Speaking of fursuiters: they did announce that all fursuiters were to remove their heads, so that they could hear any instructions clearly and so their vision would be unimpaired, especially if the lights went out and they had to direct people by voice and cell phone flashlights. Also to remove their feet, for greater mobility, although the guy making announcements admitted that maybe it'd be good to have something on your feet in case of debris on the floor. I imagine there's enough people fursuiting in socked feet that the suit paws might be the better option. I was left feeling that direction was ambiguous. Well, it's not like anyone gets to practice this much.
They also announced that people were not to take photographs, which seemed bizarre and also about ten minutes too late when they did.
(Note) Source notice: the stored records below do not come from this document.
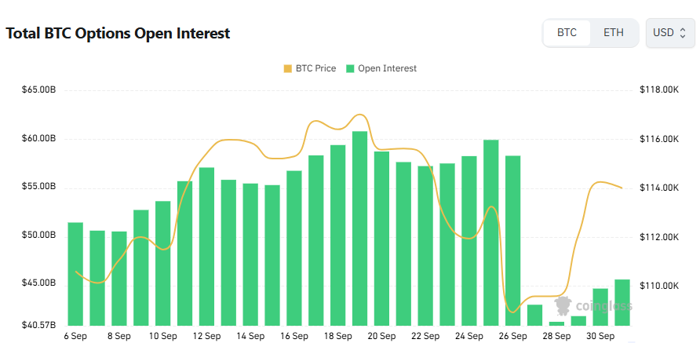The height and width of the screenshot is (343, 700).
Task: Click the Total BTC Options Open Interest title
Action: coord(118,34)
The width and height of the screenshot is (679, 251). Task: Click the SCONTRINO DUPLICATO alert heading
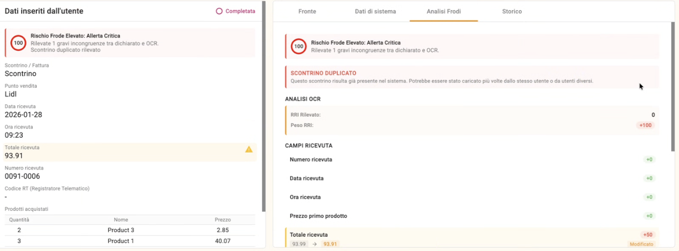point(323,73)
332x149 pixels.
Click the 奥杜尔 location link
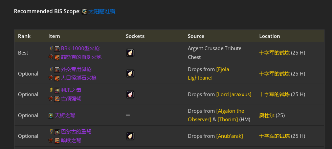(267, 115)
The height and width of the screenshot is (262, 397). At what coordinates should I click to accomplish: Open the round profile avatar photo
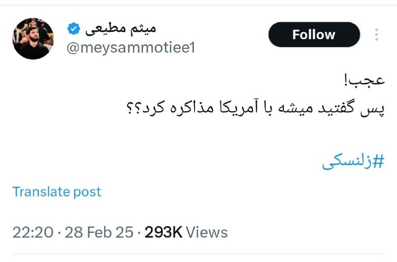33,39
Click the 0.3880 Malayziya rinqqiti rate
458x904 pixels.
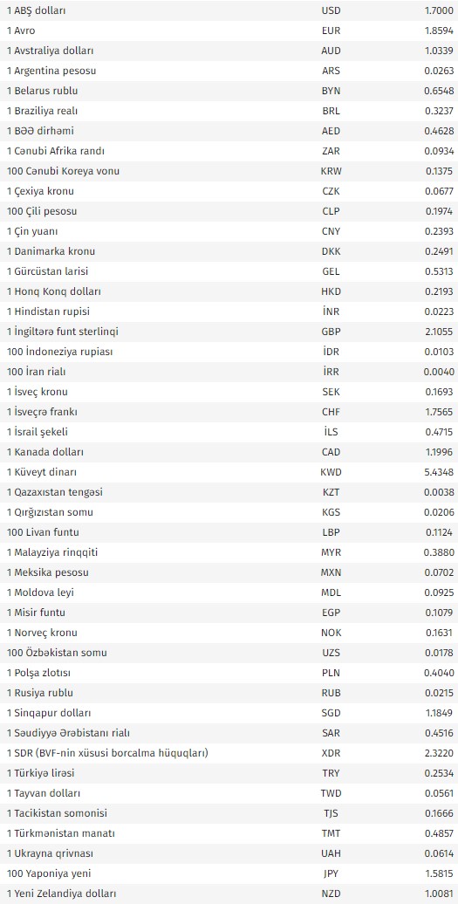440,552
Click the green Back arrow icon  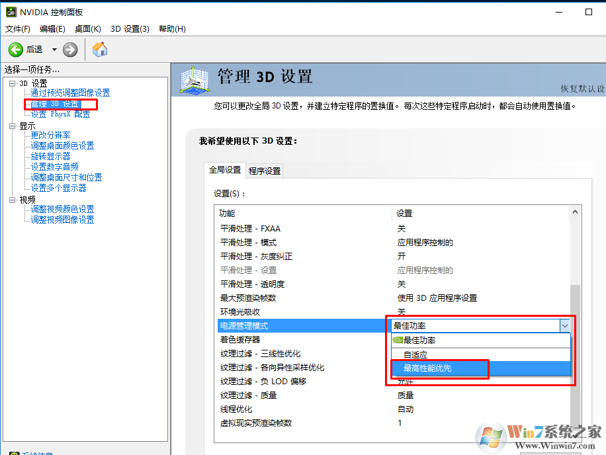[x=16, y=50]
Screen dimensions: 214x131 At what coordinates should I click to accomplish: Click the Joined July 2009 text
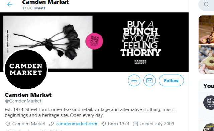157,124
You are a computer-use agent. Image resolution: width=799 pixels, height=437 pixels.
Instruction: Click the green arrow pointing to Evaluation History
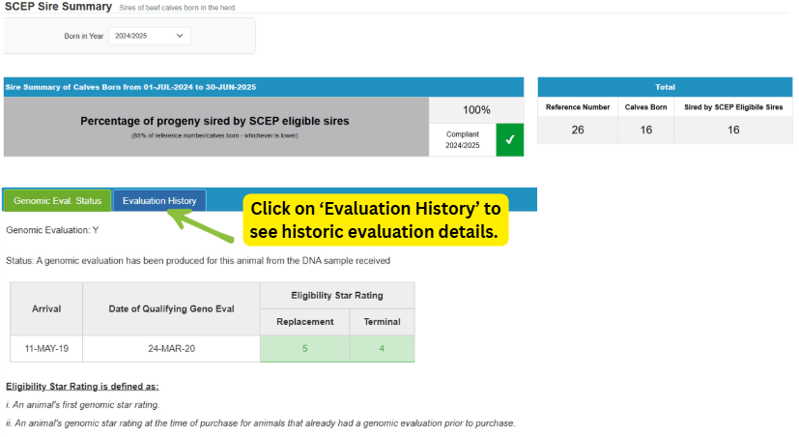click(203, 224)
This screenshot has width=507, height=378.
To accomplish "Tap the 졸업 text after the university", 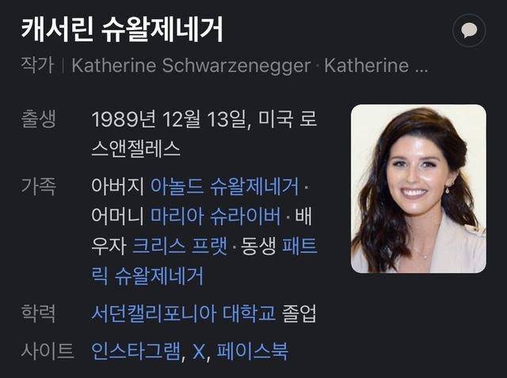I will [x=299, y=313].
Eventually they got to declaring that because fursuiters were ordered to take their heads off, this room was now considered a Headless Lounge, no photography permitted. While the taboo against fursuiters taking heads off in public is long since gone, I think people are understanding of respecting that a fursuiter doesn't want to be photographed headless unless they choose to take it off. Nothing would keep people from taking photos at all, but starting with that rationale would probably have reduced the number of shots taken.
A couple times the lights flickered, at one point knocking the audio system out and reducing everything to the staff shouting and asking people to speak quieter, direction the crowd took for seconds. At one point someone started doing a wolf howl but mercifully that didn't catch on. At another point I was part of a chain passing a bottle of chilled water to a fursuiter, but I didn't hear that it was to a specific suiter and I just looked around for anyone in partial costume who would take water, so they had to go and re-do it, bypassing me this time. But the power never went off there, and after about an hour we were allowed out. After a bit longer, the convention's remaining things --- hospitality, game rooms, the dance --- opened.
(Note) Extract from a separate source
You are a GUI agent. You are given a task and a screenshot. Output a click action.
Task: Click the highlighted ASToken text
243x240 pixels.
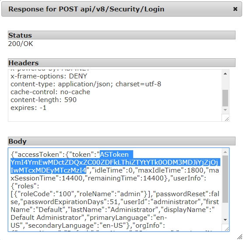114,162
The biggest sacrifice to all this was the Dead Dog Dance, which can't run much past 9 pm or they won't have time to tear down and pack up all the equipment. So it was cut to maybe half its planned runtime, and we could only get to about the last half-hour of that. But, perhaps as a consequence of people being stuck inside for an hour or more after they might otherwise have left, the convention was far more lively and active and engaging even an hour past the end of the Dead Dog Dance, and it wasn't really drifting to a stop even when we did leave. Still, with (false) bomb scares the last two years and now a derecho blasting through it's not hard to wonder if Sundays at Motor City Furry Con are lightly cursed.
We got home to find our power was out, and it would stay out until somewhere around 3 am. Fortunately I'd just bought some new flashlights to put in spots that seemed obvious to me recently so we were able to get our nightly chores done, if slower than we'd wanted.
So that all explained let's zip back to June and Jungle Jim's.
Little theater with a movie about Jungle Jim's playing. As with last time we were here, we figured we didn't have time to see it but maybe we'll catch it next time.
I feel like there's meme template potential in this.
Many of the support beams are also giraffes.
They put some local styling on the Mexican foods part of the International Foods section.
Here's the Indian Foods section and an endcap for Mastodon, the distributed social media network.
And now ... o-ho! What's this woods all about?
Trivia: One of the Sanskrit words for 'Wednesday' was 'Saumayavara', honoring Mercury and meaning 'Auspicious, gentle'. Source: Mapping Time: The Calendar and its History, EG Richards.
Currently Reading: One Heartbeat Away: Presidential Disability and Succession, Birch Bayh.